--- THE DATA ---
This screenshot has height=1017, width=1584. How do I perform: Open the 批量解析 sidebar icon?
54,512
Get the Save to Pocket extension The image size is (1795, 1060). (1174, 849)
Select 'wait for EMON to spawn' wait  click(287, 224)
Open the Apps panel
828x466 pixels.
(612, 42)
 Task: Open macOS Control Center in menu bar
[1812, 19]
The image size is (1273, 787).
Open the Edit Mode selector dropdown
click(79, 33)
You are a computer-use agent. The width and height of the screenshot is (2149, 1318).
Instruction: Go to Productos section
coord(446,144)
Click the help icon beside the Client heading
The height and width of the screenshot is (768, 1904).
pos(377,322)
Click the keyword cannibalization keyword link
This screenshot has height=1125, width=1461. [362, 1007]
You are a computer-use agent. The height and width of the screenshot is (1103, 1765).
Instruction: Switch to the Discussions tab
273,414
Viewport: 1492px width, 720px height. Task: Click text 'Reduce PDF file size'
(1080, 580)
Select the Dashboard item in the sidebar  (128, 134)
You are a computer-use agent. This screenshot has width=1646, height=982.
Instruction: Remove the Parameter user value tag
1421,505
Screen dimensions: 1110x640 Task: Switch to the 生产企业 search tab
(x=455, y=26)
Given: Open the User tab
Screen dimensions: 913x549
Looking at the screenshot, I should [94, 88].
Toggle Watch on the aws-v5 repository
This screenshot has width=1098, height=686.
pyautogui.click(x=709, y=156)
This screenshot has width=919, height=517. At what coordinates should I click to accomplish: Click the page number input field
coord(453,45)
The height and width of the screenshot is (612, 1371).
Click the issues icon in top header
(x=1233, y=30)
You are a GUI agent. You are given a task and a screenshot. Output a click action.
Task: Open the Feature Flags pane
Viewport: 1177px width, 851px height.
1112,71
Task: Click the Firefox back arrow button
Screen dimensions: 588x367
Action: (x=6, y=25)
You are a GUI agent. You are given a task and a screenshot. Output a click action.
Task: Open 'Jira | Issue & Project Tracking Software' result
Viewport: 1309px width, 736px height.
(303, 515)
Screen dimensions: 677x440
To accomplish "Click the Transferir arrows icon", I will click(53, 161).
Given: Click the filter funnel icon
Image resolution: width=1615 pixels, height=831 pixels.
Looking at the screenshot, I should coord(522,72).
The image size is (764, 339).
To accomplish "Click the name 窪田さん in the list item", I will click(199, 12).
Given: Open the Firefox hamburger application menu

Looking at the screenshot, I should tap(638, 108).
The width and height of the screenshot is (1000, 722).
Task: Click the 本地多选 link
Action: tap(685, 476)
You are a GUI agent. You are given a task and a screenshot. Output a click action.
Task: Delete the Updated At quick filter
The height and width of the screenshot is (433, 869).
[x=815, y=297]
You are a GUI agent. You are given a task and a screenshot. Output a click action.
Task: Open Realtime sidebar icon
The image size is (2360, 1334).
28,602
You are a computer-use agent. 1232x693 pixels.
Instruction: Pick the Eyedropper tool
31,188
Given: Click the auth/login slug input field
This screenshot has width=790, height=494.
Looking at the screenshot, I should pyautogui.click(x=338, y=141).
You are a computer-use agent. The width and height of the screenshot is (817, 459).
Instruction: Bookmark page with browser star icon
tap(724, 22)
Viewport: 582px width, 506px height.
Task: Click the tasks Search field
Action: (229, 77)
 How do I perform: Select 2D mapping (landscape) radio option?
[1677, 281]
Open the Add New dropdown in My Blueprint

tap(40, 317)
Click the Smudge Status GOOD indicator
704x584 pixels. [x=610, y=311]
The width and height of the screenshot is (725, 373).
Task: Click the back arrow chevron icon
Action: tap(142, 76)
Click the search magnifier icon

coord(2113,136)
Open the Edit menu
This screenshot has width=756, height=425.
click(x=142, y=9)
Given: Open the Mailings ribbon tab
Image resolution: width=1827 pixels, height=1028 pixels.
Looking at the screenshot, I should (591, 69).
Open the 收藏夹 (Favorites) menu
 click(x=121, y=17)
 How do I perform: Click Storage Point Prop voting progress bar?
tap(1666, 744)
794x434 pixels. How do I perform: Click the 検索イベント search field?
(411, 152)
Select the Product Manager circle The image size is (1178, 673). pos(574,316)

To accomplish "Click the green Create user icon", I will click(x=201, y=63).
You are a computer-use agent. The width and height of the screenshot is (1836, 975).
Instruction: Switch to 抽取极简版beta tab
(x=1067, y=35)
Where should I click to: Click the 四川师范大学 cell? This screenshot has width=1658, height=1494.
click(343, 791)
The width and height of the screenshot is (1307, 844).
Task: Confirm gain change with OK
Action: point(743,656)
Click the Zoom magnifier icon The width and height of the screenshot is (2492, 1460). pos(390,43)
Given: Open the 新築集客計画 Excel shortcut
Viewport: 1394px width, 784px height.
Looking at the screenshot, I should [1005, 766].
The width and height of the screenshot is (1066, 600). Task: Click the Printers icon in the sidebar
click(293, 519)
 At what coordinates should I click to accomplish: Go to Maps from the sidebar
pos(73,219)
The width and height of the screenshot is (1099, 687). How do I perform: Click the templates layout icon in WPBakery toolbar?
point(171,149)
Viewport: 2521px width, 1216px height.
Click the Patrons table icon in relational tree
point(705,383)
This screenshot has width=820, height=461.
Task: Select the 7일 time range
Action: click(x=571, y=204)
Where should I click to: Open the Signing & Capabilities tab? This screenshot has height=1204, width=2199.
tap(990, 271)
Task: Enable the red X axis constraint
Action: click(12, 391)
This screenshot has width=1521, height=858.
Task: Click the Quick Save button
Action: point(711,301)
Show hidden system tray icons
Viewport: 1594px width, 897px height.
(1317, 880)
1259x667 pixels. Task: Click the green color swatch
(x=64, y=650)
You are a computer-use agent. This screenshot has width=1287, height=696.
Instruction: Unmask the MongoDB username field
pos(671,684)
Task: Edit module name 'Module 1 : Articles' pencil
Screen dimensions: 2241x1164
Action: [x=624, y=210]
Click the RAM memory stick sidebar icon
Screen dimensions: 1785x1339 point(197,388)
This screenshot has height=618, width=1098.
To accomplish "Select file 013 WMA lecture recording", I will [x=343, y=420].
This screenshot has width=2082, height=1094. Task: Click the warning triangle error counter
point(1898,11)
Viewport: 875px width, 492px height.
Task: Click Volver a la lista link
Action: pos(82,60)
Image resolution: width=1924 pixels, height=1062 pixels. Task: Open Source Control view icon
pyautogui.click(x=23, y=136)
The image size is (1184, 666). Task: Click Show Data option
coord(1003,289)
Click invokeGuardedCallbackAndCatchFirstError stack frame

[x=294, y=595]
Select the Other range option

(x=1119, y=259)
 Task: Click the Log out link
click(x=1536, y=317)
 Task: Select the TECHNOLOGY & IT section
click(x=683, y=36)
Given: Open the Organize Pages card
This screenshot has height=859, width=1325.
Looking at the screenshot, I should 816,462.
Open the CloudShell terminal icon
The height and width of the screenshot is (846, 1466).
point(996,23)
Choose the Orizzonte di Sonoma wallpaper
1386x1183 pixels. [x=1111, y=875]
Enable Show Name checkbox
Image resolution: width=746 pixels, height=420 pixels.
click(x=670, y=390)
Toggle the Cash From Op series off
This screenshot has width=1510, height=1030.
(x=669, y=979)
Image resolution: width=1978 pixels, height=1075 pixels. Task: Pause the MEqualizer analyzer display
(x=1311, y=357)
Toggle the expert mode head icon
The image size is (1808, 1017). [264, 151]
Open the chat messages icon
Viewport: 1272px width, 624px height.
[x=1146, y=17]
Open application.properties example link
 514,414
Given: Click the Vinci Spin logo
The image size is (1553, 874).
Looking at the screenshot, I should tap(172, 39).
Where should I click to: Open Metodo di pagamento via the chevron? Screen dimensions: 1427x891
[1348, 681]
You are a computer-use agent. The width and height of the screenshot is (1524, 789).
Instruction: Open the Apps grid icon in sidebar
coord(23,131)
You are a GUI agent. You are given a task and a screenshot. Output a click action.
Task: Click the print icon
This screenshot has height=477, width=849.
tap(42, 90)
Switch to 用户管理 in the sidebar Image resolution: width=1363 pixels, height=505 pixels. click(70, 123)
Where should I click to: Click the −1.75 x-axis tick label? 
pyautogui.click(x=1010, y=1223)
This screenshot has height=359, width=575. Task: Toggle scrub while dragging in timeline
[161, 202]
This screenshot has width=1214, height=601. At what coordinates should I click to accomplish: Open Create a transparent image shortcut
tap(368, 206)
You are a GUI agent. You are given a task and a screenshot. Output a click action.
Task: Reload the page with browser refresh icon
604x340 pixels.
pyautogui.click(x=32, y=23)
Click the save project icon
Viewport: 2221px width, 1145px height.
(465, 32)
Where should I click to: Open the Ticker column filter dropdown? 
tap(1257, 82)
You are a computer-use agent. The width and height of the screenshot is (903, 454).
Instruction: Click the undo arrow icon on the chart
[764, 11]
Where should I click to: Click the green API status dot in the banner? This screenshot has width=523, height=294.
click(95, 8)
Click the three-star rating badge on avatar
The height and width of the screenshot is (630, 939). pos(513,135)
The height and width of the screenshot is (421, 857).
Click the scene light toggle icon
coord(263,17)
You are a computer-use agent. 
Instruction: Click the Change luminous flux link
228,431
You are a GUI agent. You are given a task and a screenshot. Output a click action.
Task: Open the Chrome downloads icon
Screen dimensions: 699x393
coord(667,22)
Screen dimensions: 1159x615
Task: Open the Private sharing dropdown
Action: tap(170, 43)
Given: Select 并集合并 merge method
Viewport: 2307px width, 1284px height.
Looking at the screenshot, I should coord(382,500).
---
TASK DESCRIPTION:
Please transcribe only the portion of the material that starts at the line containing "The height and width of the screenshot is (421, 857)." and runs through its last line, inclusive, exactly as given.

RESPONSE TO THE EXERCISE:
The height and width of the screenshot is (421, 857).
Click the scene light toggle icon
coord(263,17)
You are a computer-use agent. 
Instruction: Click the Change luminous flux link
228,431
You are a GUI agent. You are given a task and a screenshot. Output a click action.
Task: Open the Chrome downloads icon
Screen dimensions: 699x393
coord(667,22)
Screen dimensions: 1159x615
Task: Open the Private sharing dropdown
Action: tap(170, 43)
Given: Select 并集合并 merge method
Viewport: 2307px width, 1284px height.
Looking at the screenshot, I should coord(382,500).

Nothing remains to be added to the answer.